- Kane in the late 1940s
- Born: Sharon Smith February 18, 1932 South Bend, Indiana, U.S.
- Died: November 3, 2021 (aged 89) Plano, Texas, U.S.
- Notable works: Buttons an’ Beaux, Little Mommy
- Spouse(s): Russell Koester (1955-1959) Herb Kāne (1954-1979)
- Children: 2

= Sharon Smith Kane =

American children's book author and illustrator (1932–2021)

Sharon Smith Kane (February 18, 1932 – November 3, 2021) was an American cartoonist and children's book author and illustrator known for being one of the nation's youngest syndicated cartoonists.

Kane began drawing at an early age, encouraged by her "creative family" and her mother who was herself an artist. Her first published drawing was in Highlights for Children when she was nine years old. She drew illustrations for the local newspaper and also had her drawings published in Child Life, Seventeen Magazine and The Christian Science Monitor while she was a young teenager. She drew illustrations for advertising in her local paper the South Bend Tribune. Her illustrations earned her honors in the state Easter Seals design contest as well as an honorable mention in the Easter Seals national design contest. She won four Gold Key Awards in the Scholastic Art Contest.

She wrote a humorous advice column for her school newspaper which she illustrated. She then began to create a single-panel strip for the school paper which was also published in the Tribune's teen section under the heading Atomic Teens. The paper's editor sent the strip to several newspaper syndicates.
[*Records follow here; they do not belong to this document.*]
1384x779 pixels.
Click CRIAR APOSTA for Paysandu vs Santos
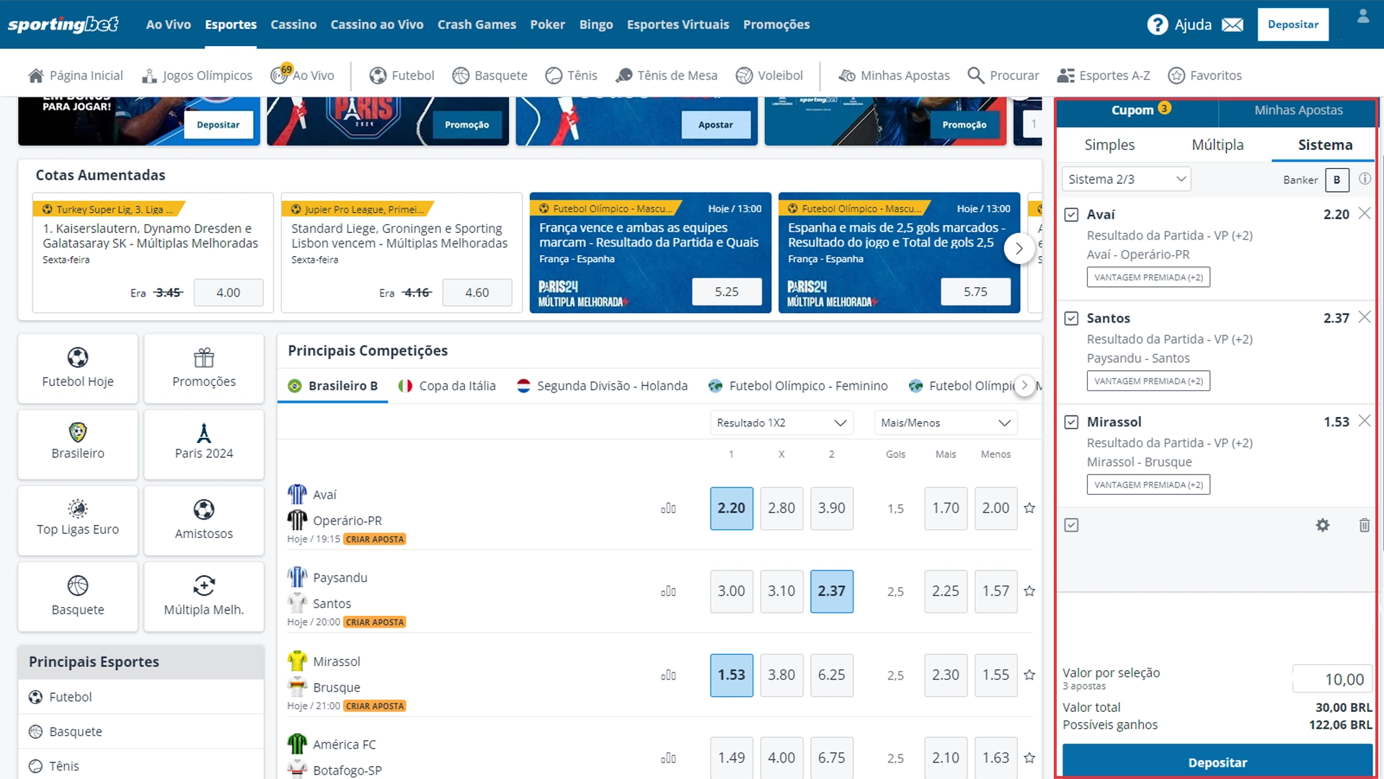coord(375,621)
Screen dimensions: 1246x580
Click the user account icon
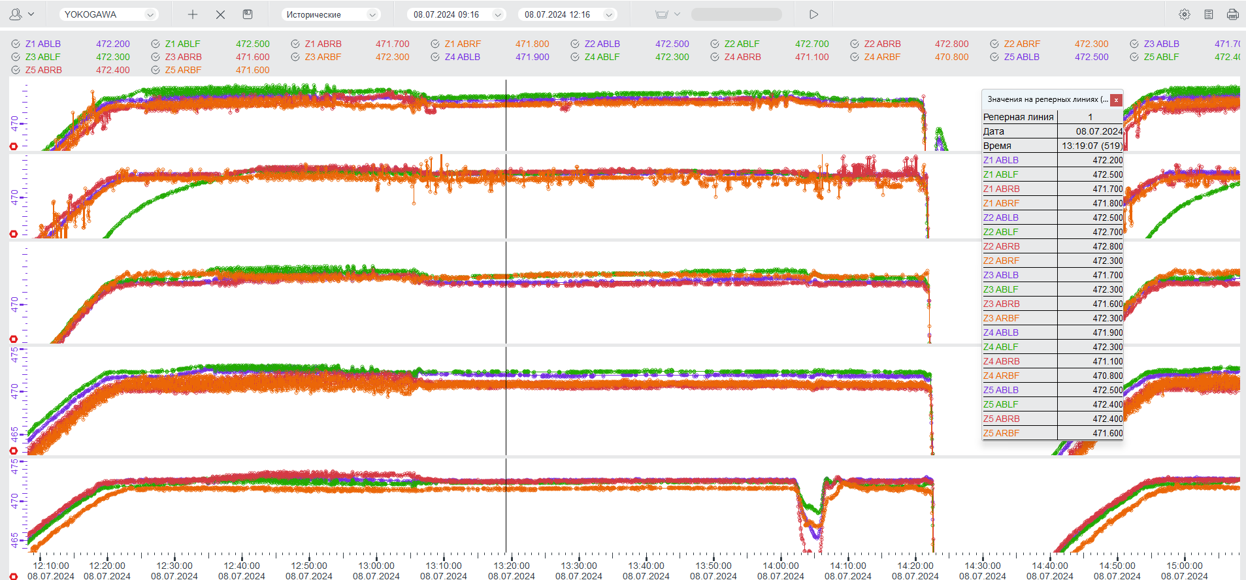coord(16,14)
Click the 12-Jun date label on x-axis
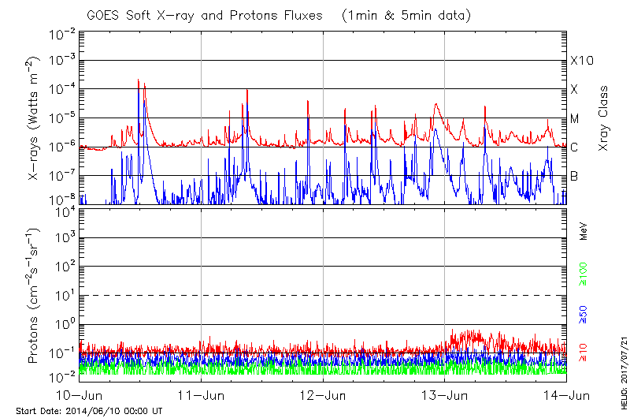The height and width of the screenshot is (418, 630). 324,396
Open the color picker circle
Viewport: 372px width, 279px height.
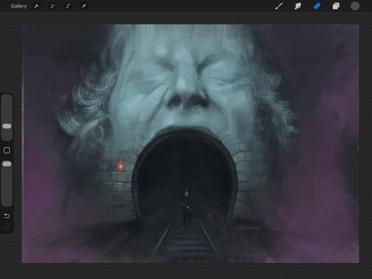click(x=355, y=6)
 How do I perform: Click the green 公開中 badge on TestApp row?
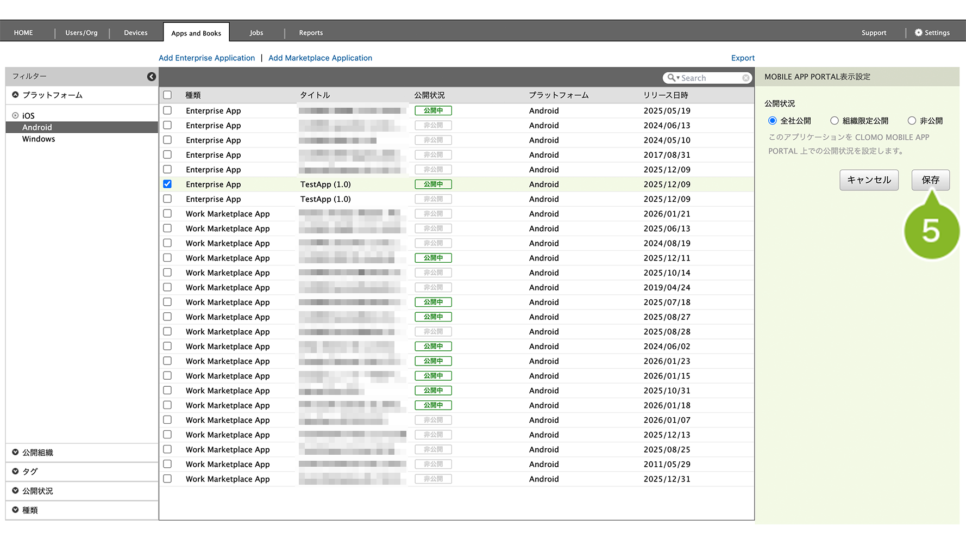pyautogui.click(x=433, y=184)
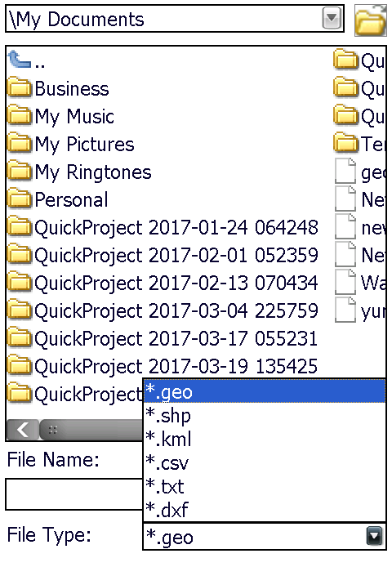Select the Personal folder icon
392x567 pixels.
pyautogui.click(x=19, y=199)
The McNaught Syndicate signed Kane to a syndication contract in 1949 when she was 17 years old. She signed a ten-year contract to produce six panels a week and the comic became known as Buttons an’ Beaux centered on teenage life and dating in the early 1950s. She wrote the panel through high school and into college but while the circulation for her comic had grown to twenty-five papers, it wasn't enough to support herself so she retired the column in 1952 while she was in college.

Kane looked for book illustration work but was having difficulty getting noticed. She wrote and illustrated her own book Where Are You Going Today? which was published under the name Sharon Smith Koester in 1957. She continued to work for Rand McNally and Golden Press and published books she wrote and illustrated frequently in the 1980s. Her most popular book, Little Mommy, was originally published in 1967 and was still in print in 2021. Her final book, Kitty & Me, was published by Henry Holt and Company in 2014.

In 2018, she donated an archive original Buttons an’ Beaux cartoons and other items from her early career to the Cartoon Art Museum in San Francisco. This became the foundation of the museum's 2019 exhibition The Teen Age: Youth Culture in Comics, and the first public display of her cartoons.

==Personal life==
Kane was born in South Bend, Indiana to Stuyvesant Smith, an engineer, and Eunice Young Smith, an artist. She had one brother Chadwick. She attended Bradley University in Peoria, Illinois and graduated from the University of Wisconsin in 1954 where she'd transferred in her junior year. She married artist Russell Koester in March 1955. They divorced in 1959 and she married artist and noted Hawaiian historian Herb Kāne. They had two children, Jason and Jennifer. The couple divorced in 1974.